É nesse trecho de água esverdeada do Rio de Janeiro que, durante todos 365 dias do ano, pelo menos uma ondinha quebra.
Localizado na ponta do forte de Copacabana, em uma das praias mais conhecidas do mundo, o Shore Break se mantém discreto e quase sem crowd durante a semana.
A tranqüilidade é atribuída ao real risco de

ferimentos e pelo acesso complicado, que requer uma remada de mais de 20 minutos ou a caminhada pelas pedras cheias de limo do forte, proibida pelos militares e passível de punição.
Shore é sem dúvida o pico mais constante do Rio, a bancada de pedra “segura” bem as ondas e as variações climáticas, como ventos, marés e ondulações, que acabam por não afetar tanto o local.
Mesmo sendo muito constante, não é sempre que o Expresso quebra clássico. O ideal é uma ondulação de sul entre um e dois metros, com a maré enchendo e o vento parado.
Nessa condição, direitas perfeitas quebram mais de lado e possibilitam aos bodyboarders uma saída limpa.
Alguns surfistas de quilha se aventuram por essa onda, mas com uma formação oca e a necessidade de um drop muito rápido, pouquíssimos conseguem entubar.
O pico
O Shore Break é uma bancada com profundidade de mais ou menos dez centímetros (na hora da onda), no meio do mar profundo.
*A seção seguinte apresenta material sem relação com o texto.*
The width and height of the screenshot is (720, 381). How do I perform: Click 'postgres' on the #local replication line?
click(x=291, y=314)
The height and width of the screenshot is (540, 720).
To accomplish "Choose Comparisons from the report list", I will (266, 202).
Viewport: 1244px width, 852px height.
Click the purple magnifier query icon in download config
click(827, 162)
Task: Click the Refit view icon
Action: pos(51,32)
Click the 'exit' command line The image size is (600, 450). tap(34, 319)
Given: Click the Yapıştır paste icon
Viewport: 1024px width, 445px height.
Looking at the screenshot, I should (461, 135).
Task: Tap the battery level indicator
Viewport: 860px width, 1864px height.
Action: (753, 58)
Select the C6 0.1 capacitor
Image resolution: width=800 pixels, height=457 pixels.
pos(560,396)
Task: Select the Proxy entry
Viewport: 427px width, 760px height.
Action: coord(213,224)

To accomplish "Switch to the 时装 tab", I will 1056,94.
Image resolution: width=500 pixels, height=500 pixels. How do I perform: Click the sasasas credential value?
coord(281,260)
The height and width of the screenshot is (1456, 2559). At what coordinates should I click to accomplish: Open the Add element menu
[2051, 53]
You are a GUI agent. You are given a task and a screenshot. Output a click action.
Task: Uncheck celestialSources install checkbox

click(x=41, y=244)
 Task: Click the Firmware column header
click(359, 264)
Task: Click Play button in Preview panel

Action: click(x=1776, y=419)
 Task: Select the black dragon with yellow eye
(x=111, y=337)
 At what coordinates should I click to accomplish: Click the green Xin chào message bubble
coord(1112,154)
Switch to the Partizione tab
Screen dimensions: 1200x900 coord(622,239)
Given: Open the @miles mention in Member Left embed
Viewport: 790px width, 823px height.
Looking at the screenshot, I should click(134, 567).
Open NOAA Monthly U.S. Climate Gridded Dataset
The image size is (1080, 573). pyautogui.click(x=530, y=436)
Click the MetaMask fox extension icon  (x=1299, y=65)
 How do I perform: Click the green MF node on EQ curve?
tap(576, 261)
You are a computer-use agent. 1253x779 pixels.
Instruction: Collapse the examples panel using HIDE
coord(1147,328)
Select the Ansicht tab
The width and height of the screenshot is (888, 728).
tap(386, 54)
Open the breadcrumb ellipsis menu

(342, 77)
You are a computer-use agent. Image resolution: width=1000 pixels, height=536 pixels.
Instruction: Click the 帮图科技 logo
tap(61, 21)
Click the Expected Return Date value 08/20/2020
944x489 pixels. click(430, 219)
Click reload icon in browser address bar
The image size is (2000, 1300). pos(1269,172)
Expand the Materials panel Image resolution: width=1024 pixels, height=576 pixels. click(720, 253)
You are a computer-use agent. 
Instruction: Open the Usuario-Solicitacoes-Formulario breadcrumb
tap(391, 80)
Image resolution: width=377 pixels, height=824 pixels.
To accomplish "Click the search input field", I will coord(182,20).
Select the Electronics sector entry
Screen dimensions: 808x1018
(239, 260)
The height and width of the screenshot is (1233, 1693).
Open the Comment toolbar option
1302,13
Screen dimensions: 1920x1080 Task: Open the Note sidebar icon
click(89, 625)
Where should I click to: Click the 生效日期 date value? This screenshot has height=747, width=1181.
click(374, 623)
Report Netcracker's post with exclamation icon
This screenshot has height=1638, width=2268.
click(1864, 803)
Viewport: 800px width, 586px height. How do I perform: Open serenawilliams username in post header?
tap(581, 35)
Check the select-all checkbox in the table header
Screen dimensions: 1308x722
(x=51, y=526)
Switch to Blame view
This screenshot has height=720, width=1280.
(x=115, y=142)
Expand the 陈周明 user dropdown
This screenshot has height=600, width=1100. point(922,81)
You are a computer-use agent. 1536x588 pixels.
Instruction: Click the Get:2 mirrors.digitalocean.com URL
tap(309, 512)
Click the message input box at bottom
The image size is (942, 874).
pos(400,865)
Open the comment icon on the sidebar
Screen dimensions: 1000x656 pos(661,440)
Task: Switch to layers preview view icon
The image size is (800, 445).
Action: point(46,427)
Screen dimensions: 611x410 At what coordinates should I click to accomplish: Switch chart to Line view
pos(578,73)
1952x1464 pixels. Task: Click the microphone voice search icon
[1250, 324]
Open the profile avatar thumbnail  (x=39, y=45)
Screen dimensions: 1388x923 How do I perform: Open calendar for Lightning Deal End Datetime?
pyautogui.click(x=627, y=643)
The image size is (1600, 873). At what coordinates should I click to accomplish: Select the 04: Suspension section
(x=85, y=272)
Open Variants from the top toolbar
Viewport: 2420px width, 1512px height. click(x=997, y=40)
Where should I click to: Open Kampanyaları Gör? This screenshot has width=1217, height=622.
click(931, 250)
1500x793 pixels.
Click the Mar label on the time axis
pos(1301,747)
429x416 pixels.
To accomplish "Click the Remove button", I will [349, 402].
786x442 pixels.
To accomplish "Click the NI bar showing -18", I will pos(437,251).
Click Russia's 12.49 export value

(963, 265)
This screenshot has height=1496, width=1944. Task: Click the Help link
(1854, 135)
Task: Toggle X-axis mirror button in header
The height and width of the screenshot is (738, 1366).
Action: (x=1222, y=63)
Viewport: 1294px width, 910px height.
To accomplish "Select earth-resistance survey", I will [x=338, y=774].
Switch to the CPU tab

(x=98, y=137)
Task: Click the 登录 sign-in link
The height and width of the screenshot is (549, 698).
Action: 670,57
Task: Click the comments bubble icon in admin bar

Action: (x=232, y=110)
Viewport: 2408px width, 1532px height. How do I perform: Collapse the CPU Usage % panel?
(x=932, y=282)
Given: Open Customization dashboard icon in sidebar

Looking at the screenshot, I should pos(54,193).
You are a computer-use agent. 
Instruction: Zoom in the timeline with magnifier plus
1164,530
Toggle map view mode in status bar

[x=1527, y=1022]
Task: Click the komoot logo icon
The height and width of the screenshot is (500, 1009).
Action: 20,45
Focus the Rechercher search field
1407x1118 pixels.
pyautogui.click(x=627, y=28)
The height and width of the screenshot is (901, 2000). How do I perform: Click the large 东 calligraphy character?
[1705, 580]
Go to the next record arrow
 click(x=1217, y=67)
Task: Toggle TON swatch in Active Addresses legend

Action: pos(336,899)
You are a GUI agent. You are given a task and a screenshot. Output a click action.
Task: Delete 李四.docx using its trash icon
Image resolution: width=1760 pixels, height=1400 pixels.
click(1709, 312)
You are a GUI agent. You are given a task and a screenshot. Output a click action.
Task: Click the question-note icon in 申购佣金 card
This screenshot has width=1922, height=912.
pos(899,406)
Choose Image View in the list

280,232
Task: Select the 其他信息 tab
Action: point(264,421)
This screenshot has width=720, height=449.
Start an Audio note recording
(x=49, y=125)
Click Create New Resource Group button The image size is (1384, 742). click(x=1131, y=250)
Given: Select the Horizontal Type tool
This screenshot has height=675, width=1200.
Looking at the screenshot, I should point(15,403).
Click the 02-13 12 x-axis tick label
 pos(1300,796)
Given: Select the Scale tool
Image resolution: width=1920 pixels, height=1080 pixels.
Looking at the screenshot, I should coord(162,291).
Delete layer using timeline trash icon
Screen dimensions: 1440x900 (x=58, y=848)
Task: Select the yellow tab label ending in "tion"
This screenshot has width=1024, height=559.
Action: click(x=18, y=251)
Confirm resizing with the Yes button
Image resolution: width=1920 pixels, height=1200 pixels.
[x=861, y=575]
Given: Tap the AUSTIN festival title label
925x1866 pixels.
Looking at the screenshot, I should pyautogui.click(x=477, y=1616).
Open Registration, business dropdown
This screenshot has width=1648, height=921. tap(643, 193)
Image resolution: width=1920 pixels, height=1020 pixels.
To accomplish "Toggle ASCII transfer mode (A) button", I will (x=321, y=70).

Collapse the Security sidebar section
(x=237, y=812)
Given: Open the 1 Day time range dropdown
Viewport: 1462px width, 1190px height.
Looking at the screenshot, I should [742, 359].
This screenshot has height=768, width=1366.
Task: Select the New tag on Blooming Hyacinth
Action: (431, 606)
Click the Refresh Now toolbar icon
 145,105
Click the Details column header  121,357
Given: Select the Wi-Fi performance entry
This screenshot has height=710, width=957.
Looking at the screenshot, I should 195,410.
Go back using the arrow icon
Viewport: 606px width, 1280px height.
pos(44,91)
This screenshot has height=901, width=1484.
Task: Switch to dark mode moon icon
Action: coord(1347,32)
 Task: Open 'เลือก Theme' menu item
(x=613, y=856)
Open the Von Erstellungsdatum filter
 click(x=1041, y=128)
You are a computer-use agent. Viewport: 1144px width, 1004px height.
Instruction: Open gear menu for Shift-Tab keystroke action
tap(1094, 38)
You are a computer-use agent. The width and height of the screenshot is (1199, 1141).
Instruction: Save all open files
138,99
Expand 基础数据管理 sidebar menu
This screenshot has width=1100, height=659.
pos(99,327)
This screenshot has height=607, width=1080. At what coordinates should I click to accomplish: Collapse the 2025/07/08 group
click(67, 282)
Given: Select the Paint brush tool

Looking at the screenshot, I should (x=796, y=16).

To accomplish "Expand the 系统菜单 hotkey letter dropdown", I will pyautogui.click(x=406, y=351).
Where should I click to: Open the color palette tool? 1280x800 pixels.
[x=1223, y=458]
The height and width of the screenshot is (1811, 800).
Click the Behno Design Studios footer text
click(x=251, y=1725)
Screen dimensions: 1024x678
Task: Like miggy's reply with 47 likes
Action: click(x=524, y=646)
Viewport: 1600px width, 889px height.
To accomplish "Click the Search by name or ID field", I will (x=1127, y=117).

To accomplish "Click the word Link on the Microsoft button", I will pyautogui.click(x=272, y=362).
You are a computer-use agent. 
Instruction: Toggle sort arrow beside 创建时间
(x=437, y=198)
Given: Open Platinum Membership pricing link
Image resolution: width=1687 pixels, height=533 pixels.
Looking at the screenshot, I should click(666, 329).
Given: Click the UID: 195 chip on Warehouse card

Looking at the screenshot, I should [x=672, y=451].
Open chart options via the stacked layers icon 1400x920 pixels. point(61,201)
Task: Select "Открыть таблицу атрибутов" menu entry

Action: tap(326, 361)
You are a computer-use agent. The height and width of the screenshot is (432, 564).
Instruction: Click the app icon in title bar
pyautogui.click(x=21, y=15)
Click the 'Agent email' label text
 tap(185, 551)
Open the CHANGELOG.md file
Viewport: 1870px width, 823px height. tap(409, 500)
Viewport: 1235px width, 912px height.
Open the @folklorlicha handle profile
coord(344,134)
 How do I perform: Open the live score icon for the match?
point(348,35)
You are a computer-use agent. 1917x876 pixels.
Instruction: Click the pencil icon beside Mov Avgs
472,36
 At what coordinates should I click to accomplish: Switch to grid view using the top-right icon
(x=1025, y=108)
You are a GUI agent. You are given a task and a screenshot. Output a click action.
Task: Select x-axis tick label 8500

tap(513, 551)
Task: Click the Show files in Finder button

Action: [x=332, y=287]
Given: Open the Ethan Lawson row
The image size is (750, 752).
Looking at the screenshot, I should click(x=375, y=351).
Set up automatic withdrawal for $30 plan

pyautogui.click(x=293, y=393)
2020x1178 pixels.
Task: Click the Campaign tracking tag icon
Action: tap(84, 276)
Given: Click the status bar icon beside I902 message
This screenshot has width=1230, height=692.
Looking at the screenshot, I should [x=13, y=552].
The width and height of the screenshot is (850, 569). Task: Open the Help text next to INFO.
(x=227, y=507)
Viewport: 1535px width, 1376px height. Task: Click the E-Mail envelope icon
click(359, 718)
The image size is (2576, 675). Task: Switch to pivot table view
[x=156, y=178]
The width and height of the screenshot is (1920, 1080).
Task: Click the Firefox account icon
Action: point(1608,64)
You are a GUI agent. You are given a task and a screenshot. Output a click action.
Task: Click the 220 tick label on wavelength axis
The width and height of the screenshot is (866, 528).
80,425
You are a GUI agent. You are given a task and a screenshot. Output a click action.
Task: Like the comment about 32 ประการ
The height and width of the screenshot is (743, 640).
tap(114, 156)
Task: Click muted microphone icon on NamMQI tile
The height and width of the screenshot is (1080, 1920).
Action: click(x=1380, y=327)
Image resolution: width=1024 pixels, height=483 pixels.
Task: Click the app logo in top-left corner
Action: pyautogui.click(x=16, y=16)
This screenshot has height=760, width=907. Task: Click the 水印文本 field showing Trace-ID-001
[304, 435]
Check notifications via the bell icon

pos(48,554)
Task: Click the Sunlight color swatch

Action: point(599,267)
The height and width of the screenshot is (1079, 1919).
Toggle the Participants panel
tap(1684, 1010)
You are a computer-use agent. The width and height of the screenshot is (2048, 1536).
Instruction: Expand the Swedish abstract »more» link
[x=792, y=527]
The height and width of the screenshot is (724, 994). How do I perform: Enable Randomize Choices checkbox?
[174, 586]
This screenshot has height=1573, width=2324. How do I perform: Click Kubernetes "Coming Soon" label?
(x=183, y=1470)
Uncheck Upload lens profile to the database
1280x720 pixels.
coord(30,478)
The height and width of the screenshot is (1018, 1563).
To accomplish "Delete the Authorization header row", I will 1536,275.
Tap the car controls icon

Diferente da costa, as ondas que entram no Expresso Escorpião não perdem velocidade, pois não passam por águas rasas antes de quebrar.
Chegam na bancada com sua velocidade quase que integral, formando um tubo oco, rápido, curto e extremamente perigoso.
O lugar é chamado de Shore Break por sua formação lembrar o inside de Waimea, no Hawaii. Os locais afirmam que o Expresso lembra mesmo Teahupoo, no Tahiti, em menores proporções e quebrando para a direita.